Ex-Obama aides to testify in Russian Federation probe
- Author: Leroy Wright May 09, 2017,
May 09, 2017, 5:13
Michael Flynn sits in the East Room of the White House in Washington.
Yates said she was concerned Flynn and the vice president might be put in a precarious situation.
Then-Deputy Attorney General Sally Yates spoke during a June 28 news conference at the Justice Department in Washington.
"We believed that Gen. Flynn was compromised with respect to the Russians", Yates told a Senate judiciary subcommittee, in a high-profile hearing on Russian meddling into the U.S. election.
Yates is expected to tell the senators that on January 26, when she was acting attorney-general, she had warned White House Counsel Don McGahn that Michael Flynn, Trump's then national security adviser, had not told the truth about conversations he had held with Sergei Kislyak, Moscow's ambassador to Washington, about United States economic sanctions on Russian Federation.
The testimony from Yates, an Obama administration holdover fired soon after for other reasons, marked her first public comments about the concerns she raised and filled in basic details about the chain of events that led to Flynn's ouster. Word that Obama directly warned Trump suggests that concern over Flynn's possible appointment spread to the highest level of government months before Flynn's departure.
Trump has defended Flynn, an early supporter in his election campaign, encouraging him to seek immunity from prosecution and referring to the congressional probes as a "witch hunt" instigated by Democrats sore over their election loss.
The February resignation followed media reports that Flynn had discussed USA -imposed sanctions on Russian Federation with Ambassador Sergey Kislyak during the presidential transition period, which was contrary to the public representations of the White House.
Flynn was asked to resign in February, after White House officials said he had misled Pence about the nature of his conversation with the Russian ambassador.
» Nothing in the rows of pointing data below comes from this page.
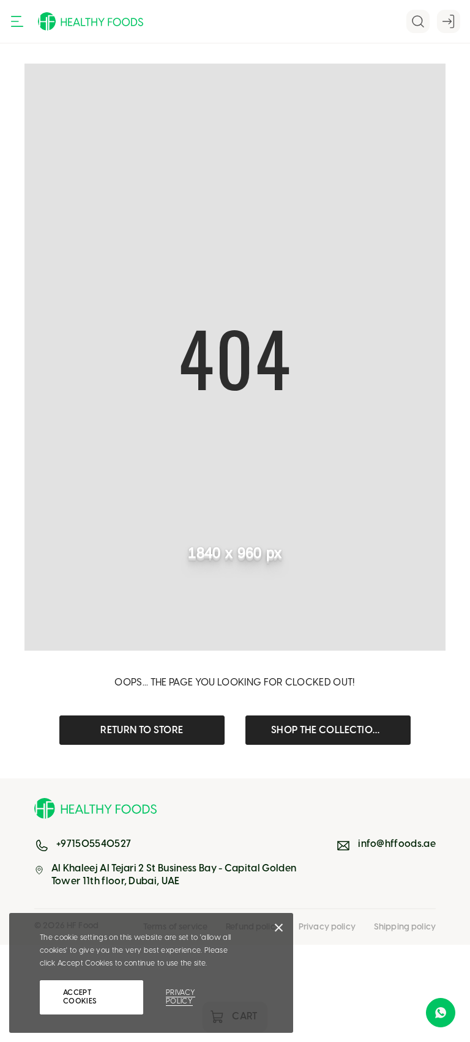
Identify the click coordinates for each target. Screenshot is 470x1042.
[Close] (279, 930)
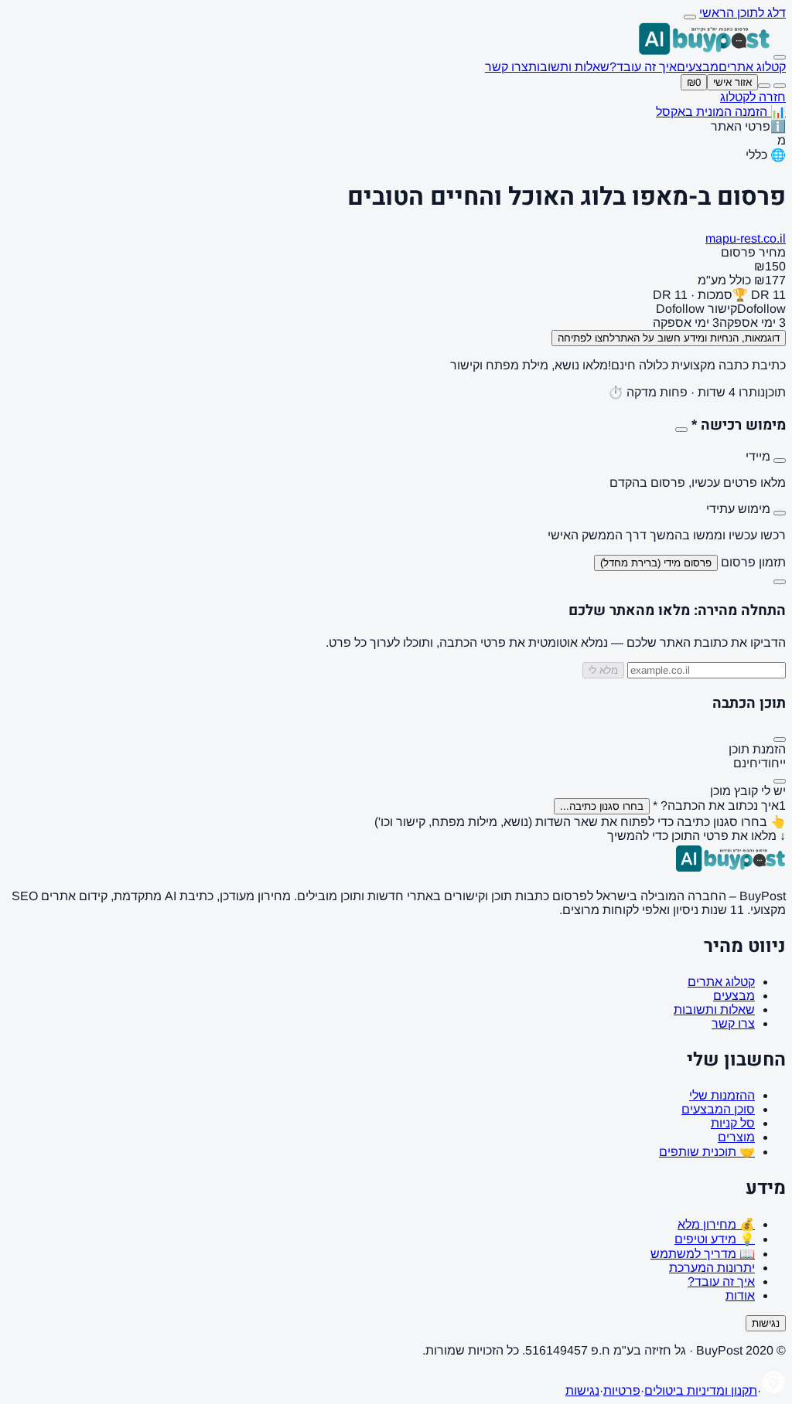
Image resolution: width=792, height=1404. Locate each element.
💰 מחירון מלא (716, 1224)
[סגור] (779, 582)
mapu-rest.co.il (745, 238)
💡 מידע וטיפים (714, 1239)
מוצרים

"We felt like it was critical that we get this information to the White House, in part because the vice president was unknowingly making false statements to the public and because we believed that Gen. Flynn was compromised with respect to the Russians", Yates said.
Trump went on the offensive on Twitter Monday morning, hours before the hearing began, blaming the Obama administration for Flynn's security clearance and asking the committee to question Yates over leaking classified information to the media.
Yates clarified that she had no information of any Russian interference in the 2016 presidential campaign. She said she was not.
Some Republicans veered away from questions about Russia's alleged involvement in the election to focus on issues such as whether Obama administration officials had improperly revealed the names of Trump administration officials contained in surveillance records.
Yates highlighted that she was giving the White House this information "so they could take action".
"We knew that was not a good situation, which is why we wanted to let the White House know about it".
White House spokesman Sean Spicer, responding to the reports, told a news briefing: "It's true that the president, President Obama, made it known that he wasn't exactly a fan of General Flynn's which frankly shouldn't come as a surprise to anyone, given that General Flynn had worked for President Obama, was an outspoken critic of President Obama's shortcomings, specifically as it related to his lack of strategy confronting ISIS and other threats". Her brief tenure in the top Justice Department job ended days after her meeting with McGahn, when she was sacked by Trump over an unrelated issue.
He had been pushed out by Obama in 2014 from his job as director of the Defense Intelligence Agency, or DIA, during the Democratic president's term in office.
Separately today, former Obama officials said he had raised general concerns about Flynn with Trump and had told the incoming president there were better people for the national security post. American intelligence compiled a report late previous year saying Moscow was involved in efforts to hack U.S. Democratic websites, and that it's likely Russian President Vladimir Putin either ordered the interference or at least gave tacit approval for it.
After the hearing, Trump tweeted: "The Russia-Trump collusion story is a total hoax, when will this taxpayer funded charade end?"
The Obama-Trump discussion was first reported Monday by NBC-TV. The AP interviewed a host of former US officials, most of whom spoke on the condition of anonymity in order to discuss sensitive national security information.